Brussels, 26 May 2004
The Swiss company Syngenta has announced its decision not to market its genetically modified (GM) sweetcorn, BT11, despite the recent authorisation of the product by the European Commission.
Syngenta's decision not to place its product on sale to consumers for the time being is due to the reluctance of the European food industry to add GM corn to its product range. Consumer opposition is also very high, as evidenced by a petition handed in to the World Trade Organisation (WTO) on 25 May.
In an interview with the French newspaper 'Les Echos', André Goig, the Director General of Syngenta, explained that the food industry has clearly announced that, at the present time, it will not commercialise GM corn.

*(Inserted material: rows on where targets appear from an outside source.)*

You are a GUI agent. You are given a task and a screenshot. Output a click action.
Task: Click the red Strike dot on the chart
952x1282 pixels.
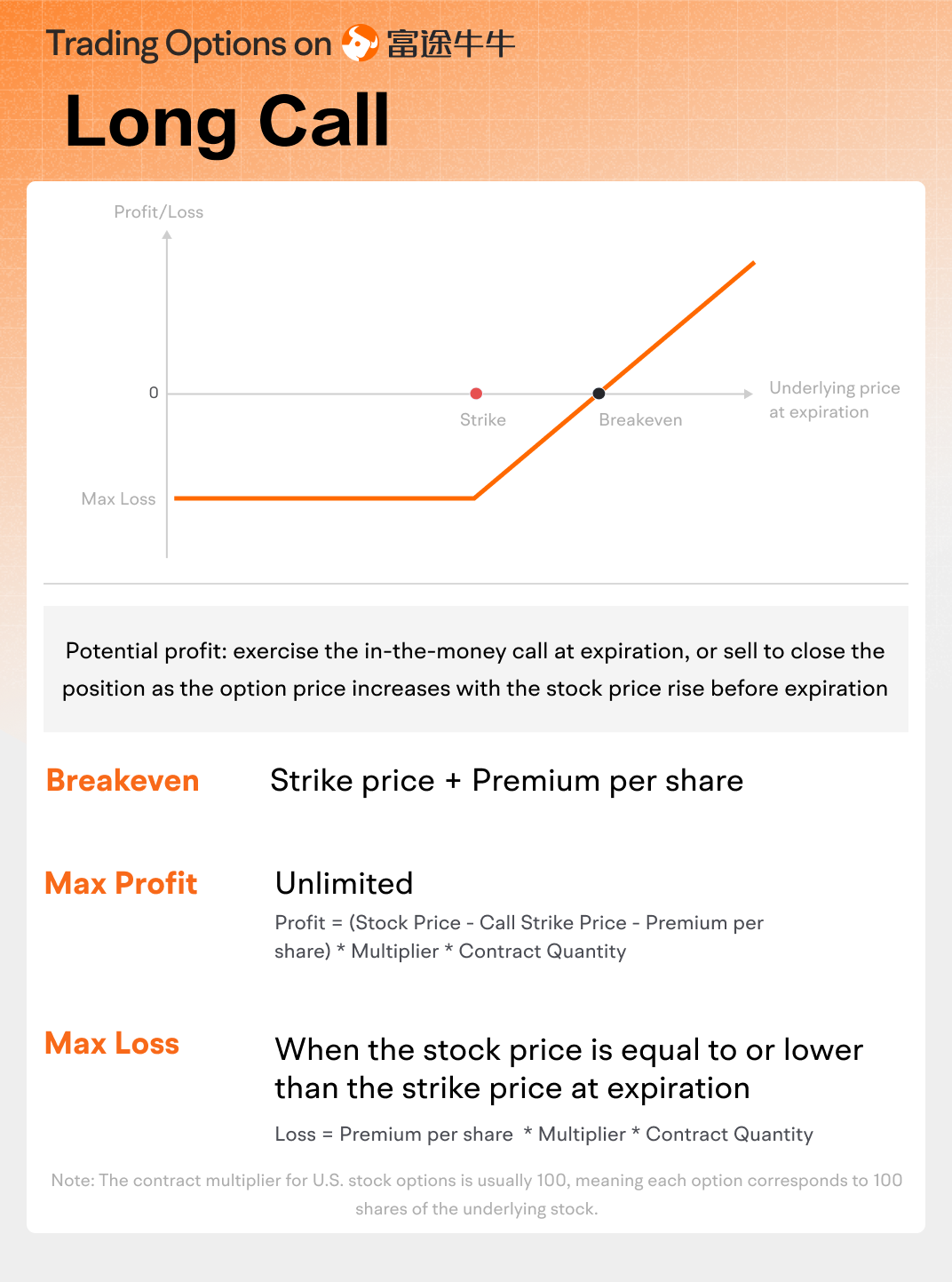[x=476, y=394]
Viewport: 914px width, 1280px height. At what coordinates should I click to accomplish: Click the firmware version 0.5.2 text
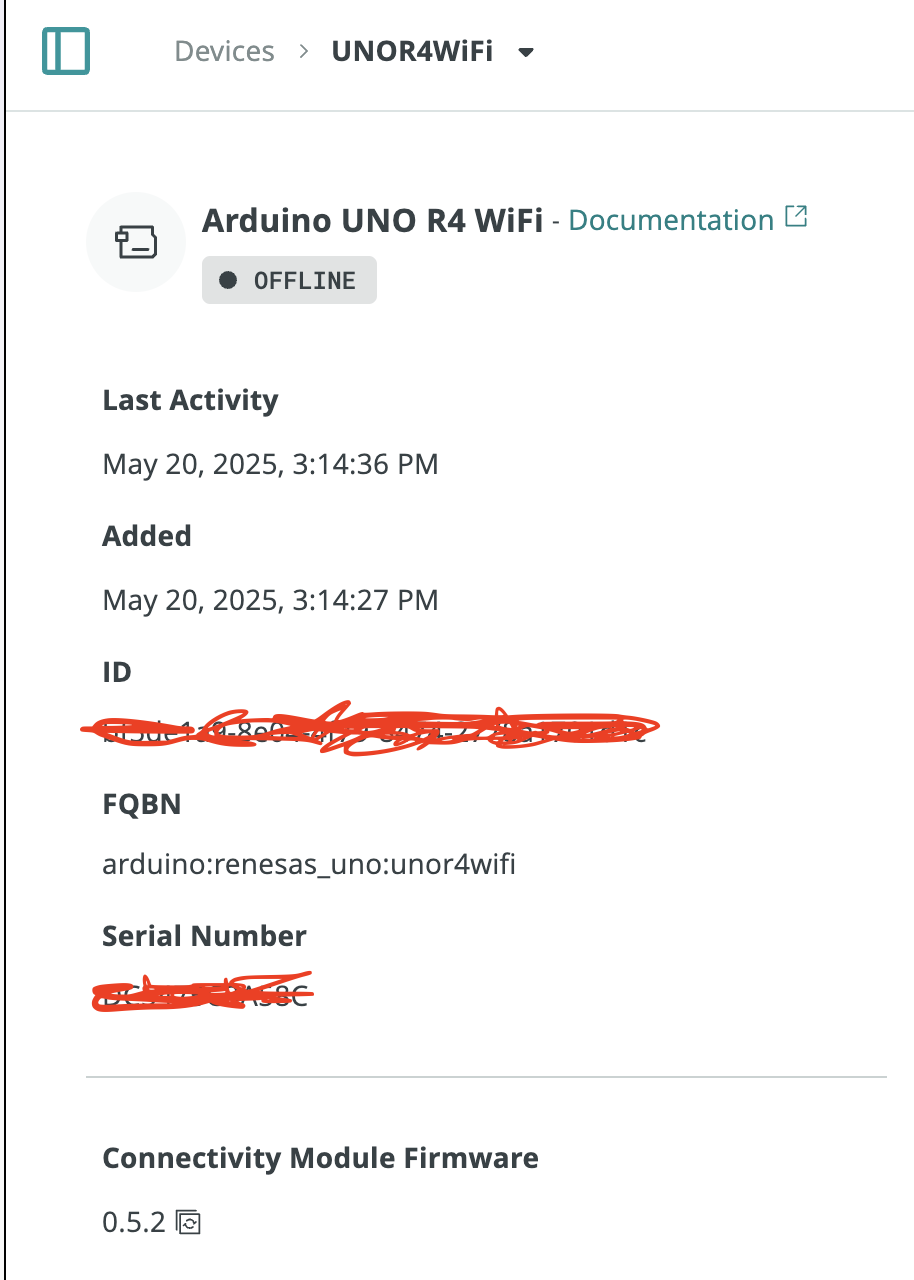(x=133, y=1222)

Mr Goig added that 'the European Commission's green light has therefore no financial impact on Syngenta. The Commission decision recognises the safety and innocuousness of our product which for us is the most important.'
Mr Goig stated that Syngenta is now trying to secure EU approval for the cultivation of BT11 for animal feed as the company feels farmers are ready to accept the GMO. 'There is a demand from farmers for this product,' explained the Director General. 'Spain is already growing some. However, this product will only be commercialised if and when farmers are interested in using the corn.'
Mr Goig accepted the fact that 'the development of the European market for food biotechnologies will take time.'
In Ireland, Sinn Féin spokesperson on agriculture, Martin Ferris, claimed that the announcement raises questions over the Commission's decision to lift the moratorium: 'Opponents of GM from right across the political and non-political spectrum pointed out that GM is extremely unpopular and yet the embargo was lifted without any democratic consultation. Seemingly, Syngenta can recognise the level of popular hostility while our EU representatives cannot.'
Friends of the Earth, who organised the petition to the WTO, signed among others by Archbishop Desmond Tutu and French farmer and anti-GM activist José Bové.
'We do not think that the WTO is the right place to be making decisions about the food that people eat,' said a spokesperson for Friends of the Earth, referring to a complaint by several countries about the EU's stance on GMOs.
25 May was the last day for WTO members to put forward evidence in a legal dispute brought by the US, Canada and Argentina over the EU de facto moratorium on approval of new biotech foods.
Friends of the Earth argue that the case damages the right of governments to decide for themselves what is safe for their citizens, and puts pressure on developing nations to accept biotech foods against their will.
Despite the EU ending its de facto moratorium last week, the US says it will continue with its WTO case until it is convinced that all applications for approval are being decided on scientific rather than political grounds.
A ruling on the WTO complaint is expected later this year.